(Records excerpted from a collection)
----

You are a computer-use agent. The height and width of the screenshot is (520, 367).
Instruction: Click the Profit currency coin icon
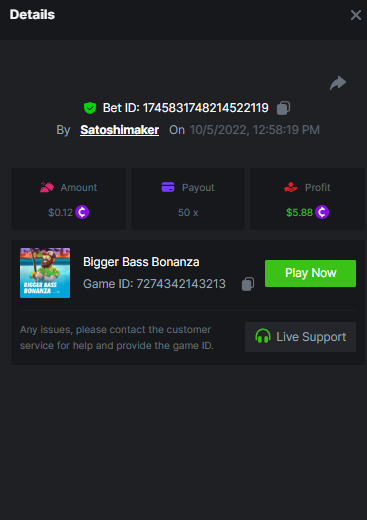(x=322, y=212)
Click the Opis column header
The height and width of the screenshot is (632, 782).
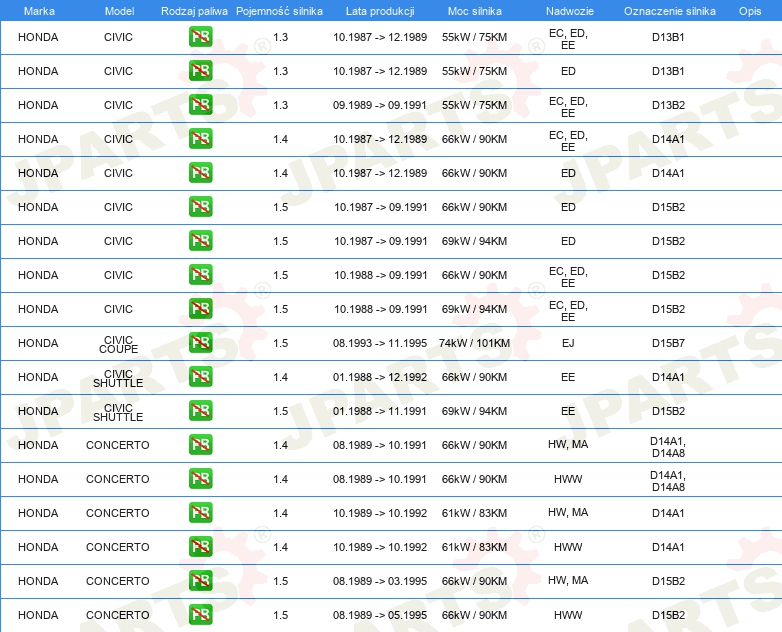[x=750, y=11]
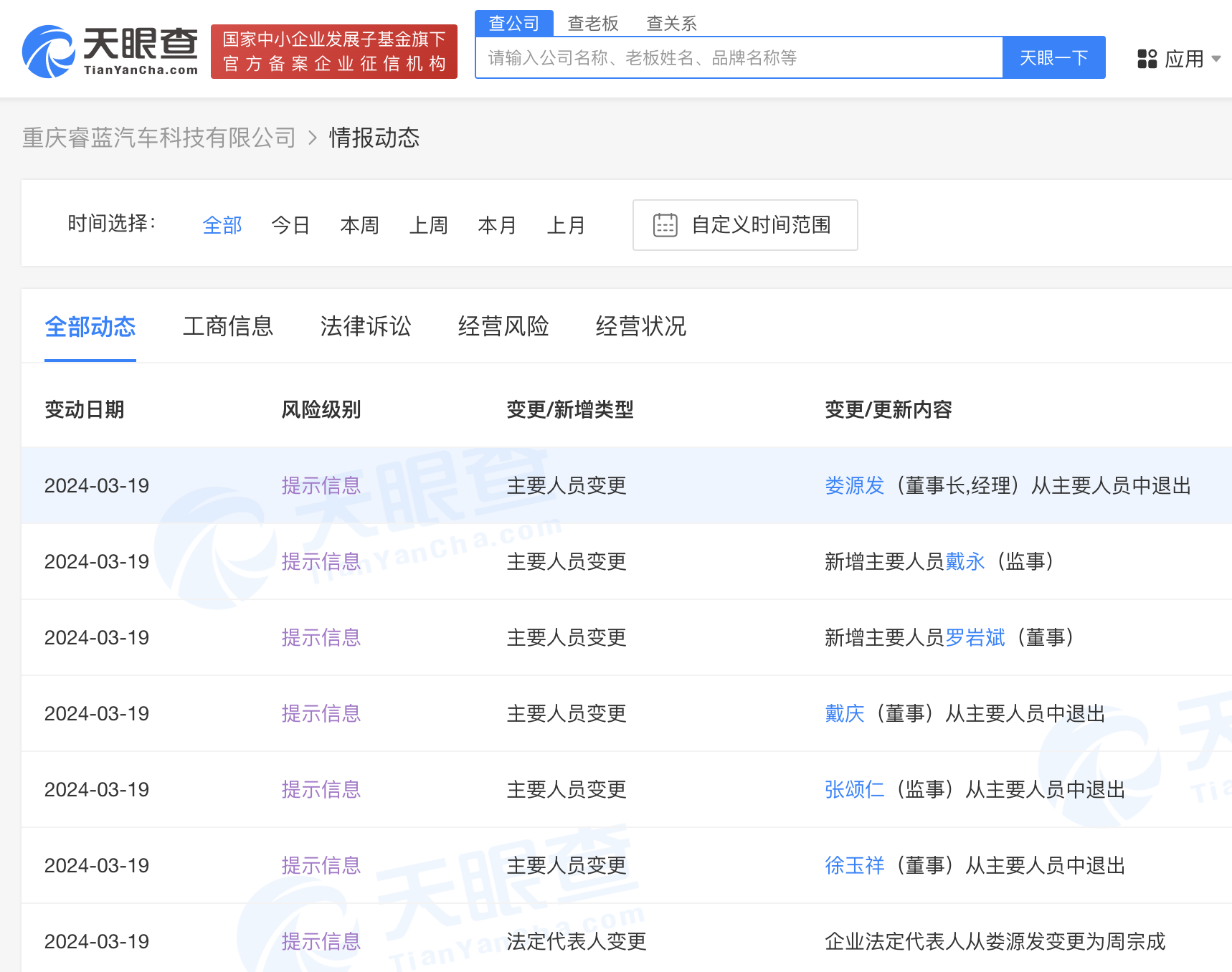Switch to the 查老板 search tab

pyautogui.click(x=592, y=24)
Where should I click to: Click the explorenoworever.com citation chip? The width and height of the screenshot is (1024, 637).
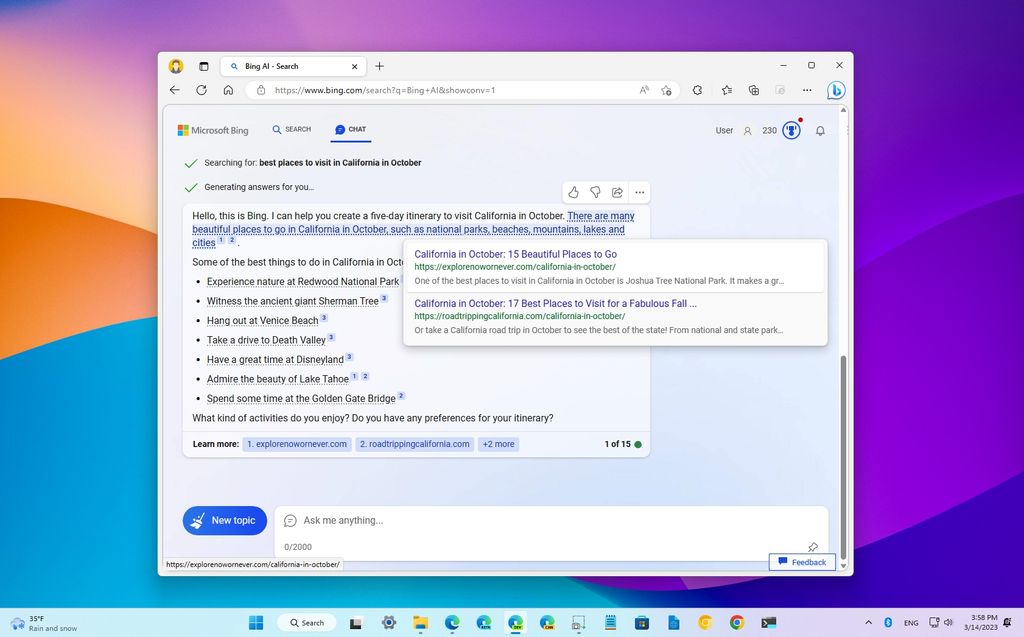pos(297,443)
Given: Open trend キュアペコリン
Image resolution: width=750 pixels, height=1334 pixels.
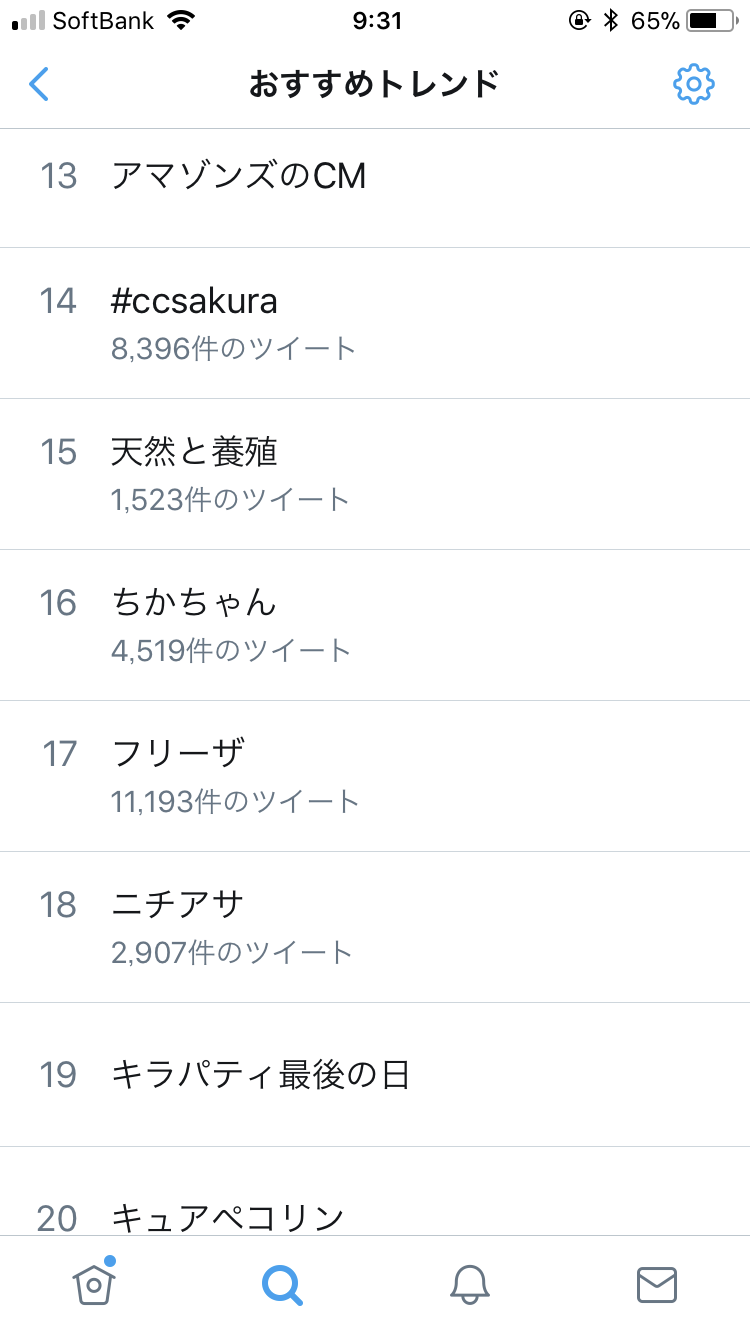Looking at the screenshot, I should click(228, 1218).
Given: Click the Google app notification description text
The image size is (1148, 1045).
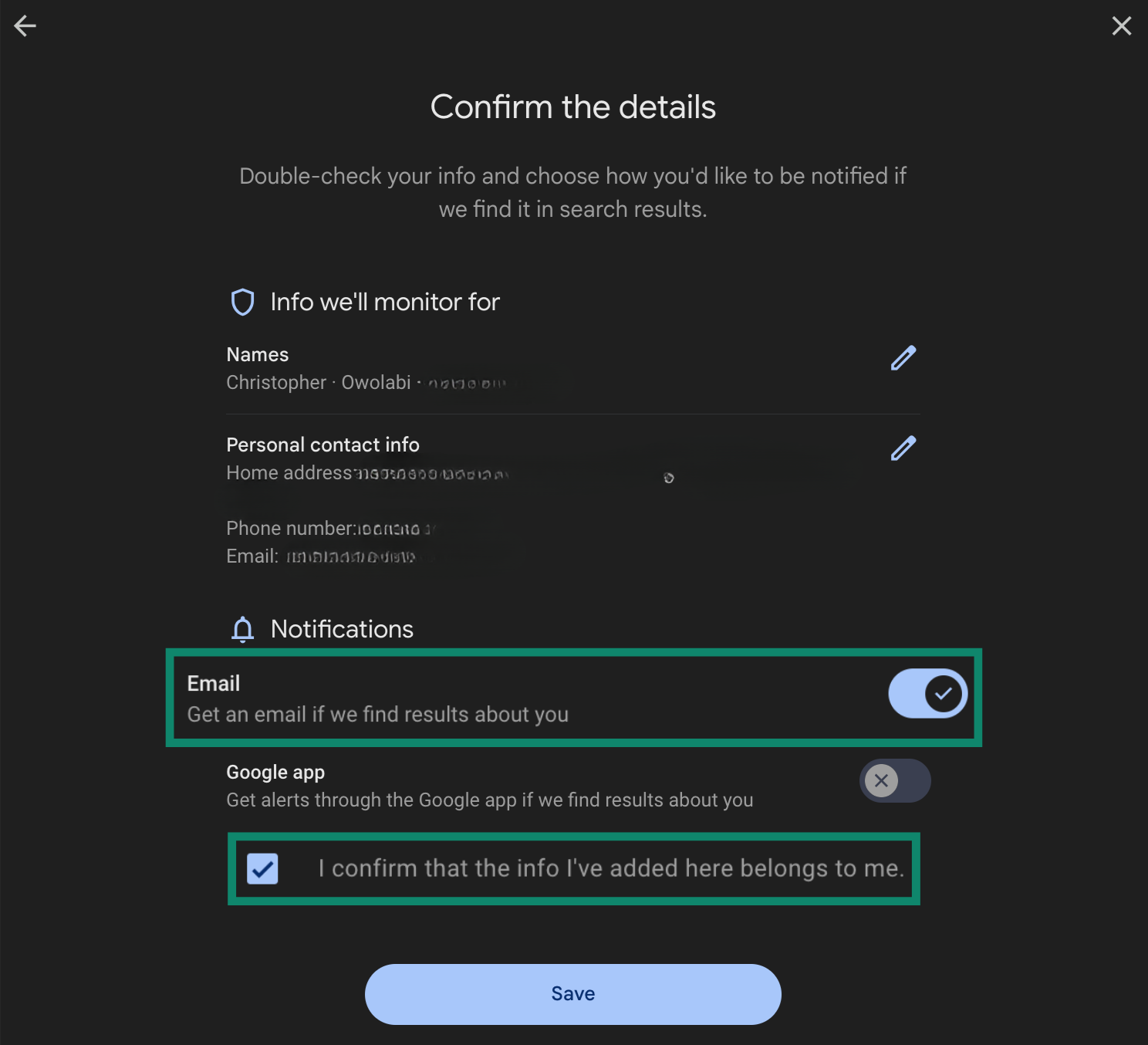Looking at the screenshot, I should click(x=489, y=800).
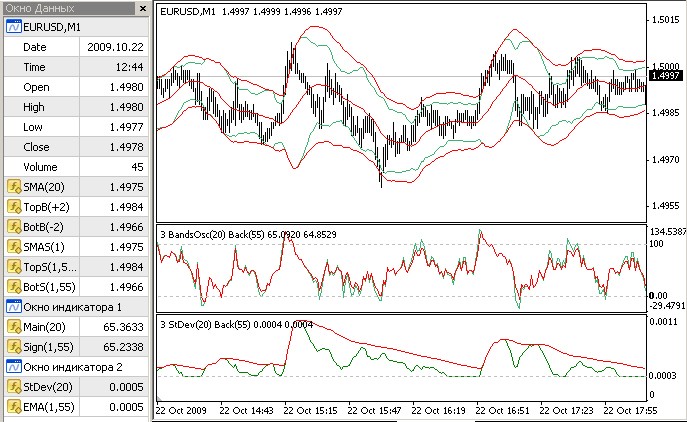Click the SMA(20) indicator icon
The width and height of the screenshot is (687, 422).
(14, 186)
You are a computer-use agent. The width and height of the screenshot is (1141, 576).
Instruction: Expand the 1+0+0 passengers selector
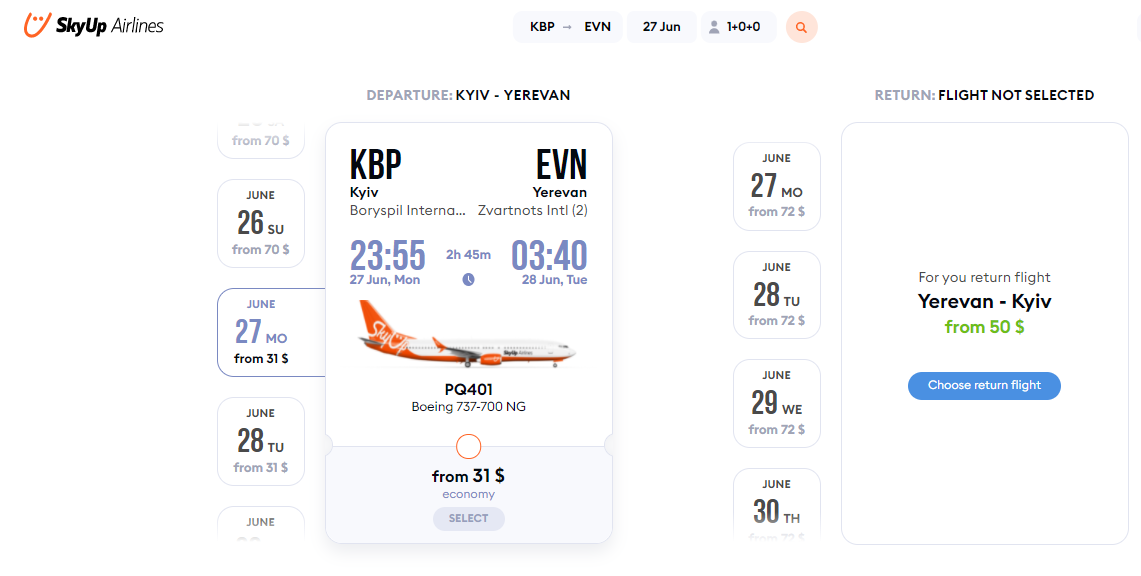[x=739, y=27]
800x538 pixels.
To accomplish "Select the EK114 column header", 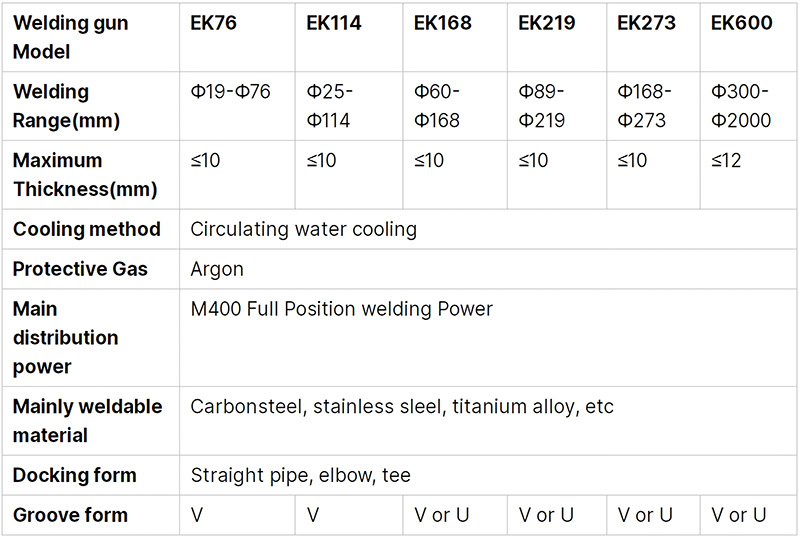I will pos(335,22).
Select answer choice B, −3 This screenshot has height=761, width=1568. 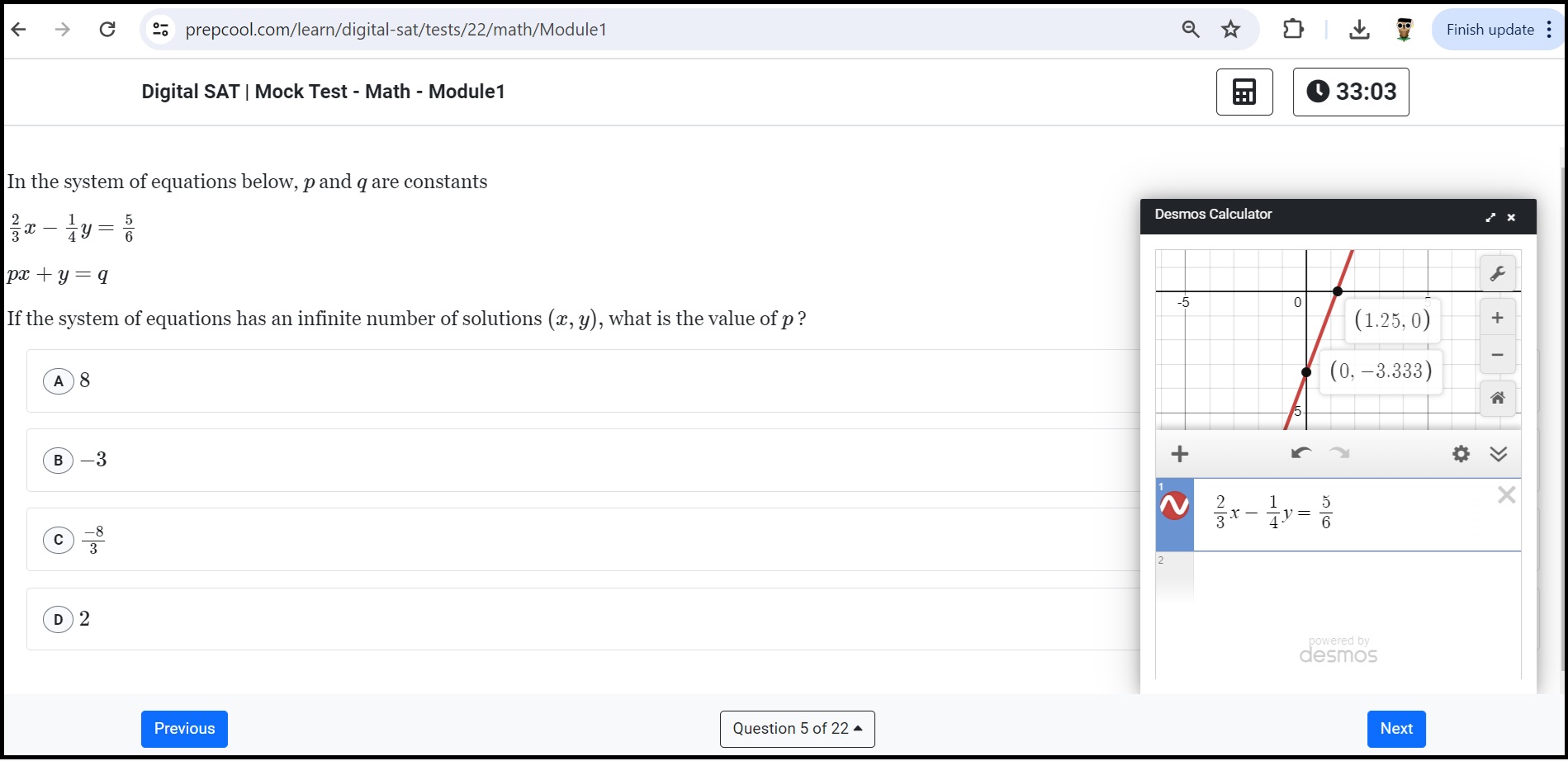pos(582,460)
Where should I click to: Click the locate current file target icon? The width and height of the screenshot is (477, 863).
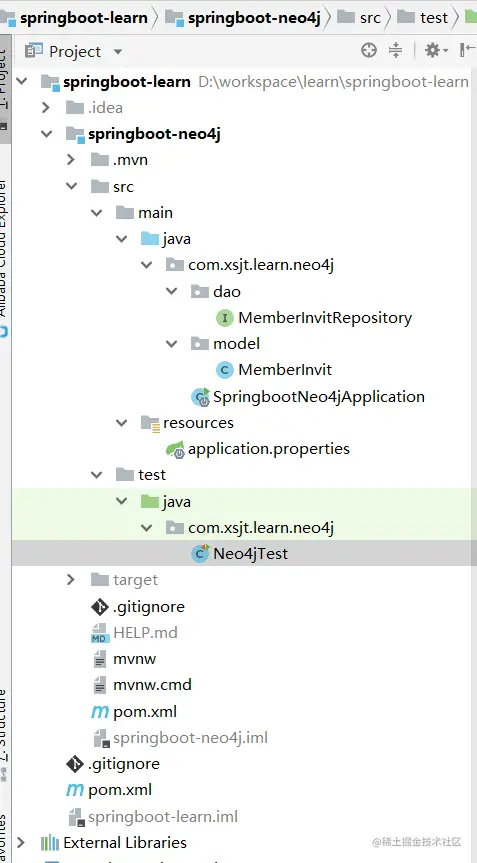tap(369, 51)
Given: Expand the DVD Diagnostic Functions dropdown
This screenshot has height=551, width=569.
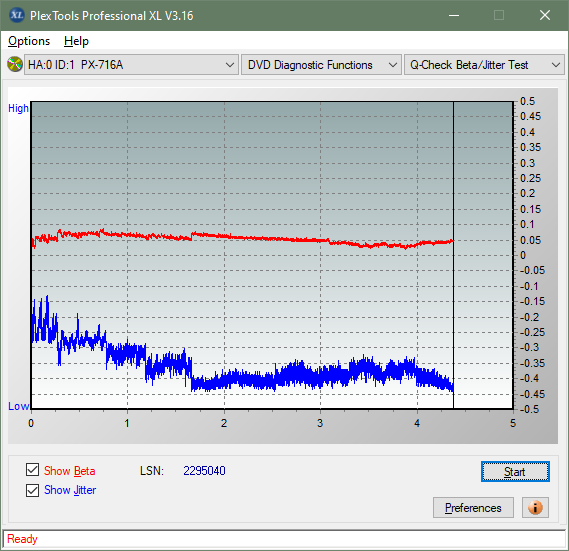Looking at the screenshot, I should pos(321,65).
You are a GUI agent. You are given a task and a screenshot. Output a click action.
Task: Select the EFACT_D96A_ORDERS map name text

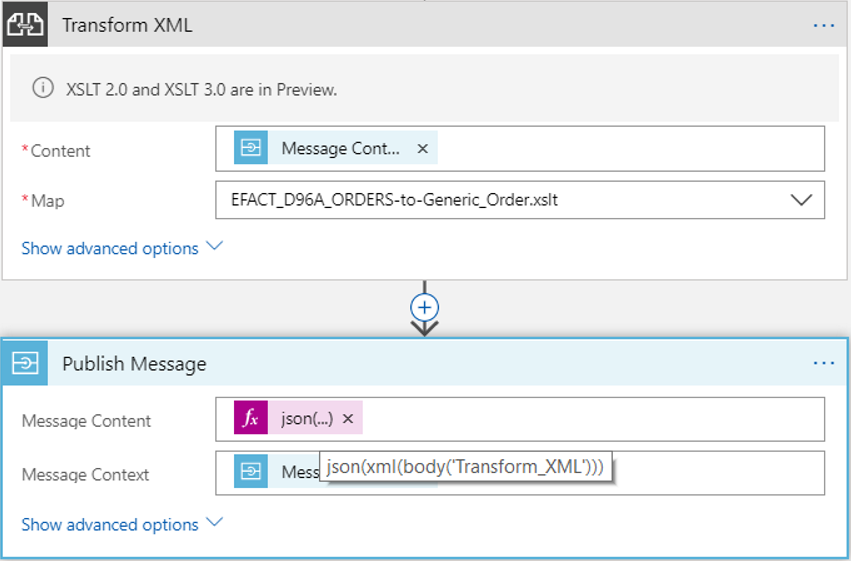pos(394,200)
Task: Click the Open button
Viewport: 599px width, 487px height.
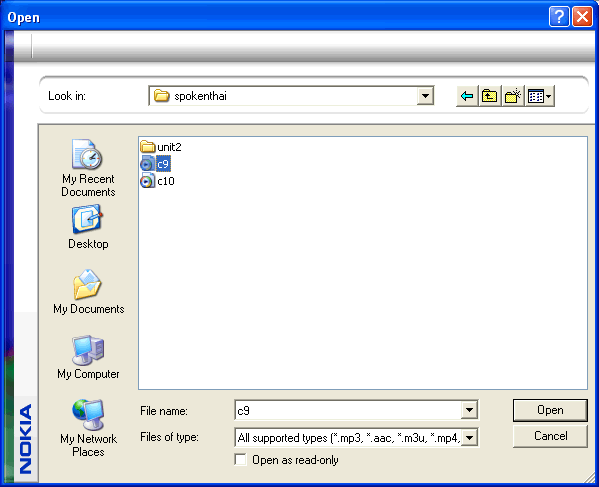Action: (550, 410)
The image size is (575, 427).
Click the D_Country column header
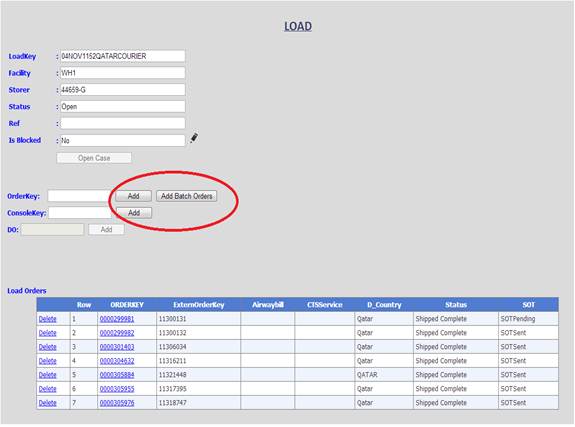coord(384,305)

----

(Activity)
Find the line containing "Viewport: 599px width, 487px height." in the records above and restate it, and each line after it through the end, word for word, dropping the pictures.

(Task answer)
Viewport: 599px width, 487px height.
Action: (550, 410)
The image size is (575, 427).
Click the D_Country column header
coord(384,305)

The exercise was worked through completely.